---------- INPUT RECORDS ----------

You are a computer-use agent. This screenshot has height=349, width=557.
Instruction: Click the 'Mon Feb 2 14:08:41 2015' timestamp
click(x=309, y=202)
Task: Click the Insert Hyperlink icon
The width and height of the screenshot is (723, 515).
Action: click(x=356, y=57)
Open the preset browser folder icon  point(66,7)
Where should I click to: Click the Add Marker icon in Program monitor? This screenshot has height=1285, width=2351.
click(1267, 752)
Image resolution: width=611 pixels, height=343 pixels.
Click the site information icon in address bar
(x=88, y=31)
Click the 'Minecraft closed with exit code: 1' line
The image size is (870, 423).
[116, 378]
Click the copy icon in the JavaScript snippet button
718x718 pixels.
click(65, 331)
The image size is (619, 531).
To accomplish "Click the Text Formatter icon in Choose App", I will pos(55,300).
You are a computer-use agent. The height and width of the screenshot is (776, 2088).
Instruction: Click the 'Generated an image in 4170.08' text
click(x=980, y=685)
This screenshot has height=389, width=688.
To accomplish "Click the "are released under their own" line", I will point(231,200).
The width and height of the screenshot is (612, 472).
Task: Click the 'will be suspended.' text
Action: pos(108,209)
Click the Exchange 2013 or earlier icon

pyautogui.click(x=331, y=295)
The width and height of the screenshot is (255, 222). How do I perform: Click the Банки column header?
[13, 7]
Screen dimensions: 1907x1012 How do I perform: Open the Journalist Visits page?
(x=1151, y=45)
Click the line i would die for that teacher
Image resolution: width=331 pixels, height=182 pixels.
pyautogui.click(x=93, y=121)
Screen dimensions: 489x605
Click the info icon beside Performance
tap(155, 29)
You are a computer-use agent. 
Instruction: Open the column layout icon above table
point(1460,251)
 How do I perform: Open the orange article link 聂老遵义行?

----------

TO BE DONE –
Reproduce the lines above word for word, from the line containing "The width and height of the screenshot is (255, 222)." through the last line of the entries, both ends included.

RESULT OF THIS EXERCISE –
The width and height of the screenshot is (255, 222). How do I perform: Click the Банки column header?
[13, 7]
Screen dimensions: 1907x1012 How do I perform: Open the Journalist Visits page?
(x=1151, y=45)
Click the line i would die for that teacher
Image resolution: width=331 pixels, height=182 pixels.
pyautogui.click(x=93, y=121)
Screen dimensions: 489x605
Click the info icon beside Performance
tap(155, 29)
You are a computer-use agent. 
Instruction: Open the column layout icon above table
point(1460,251)
 How do I perform: Open the orange article link 聂老遵义行?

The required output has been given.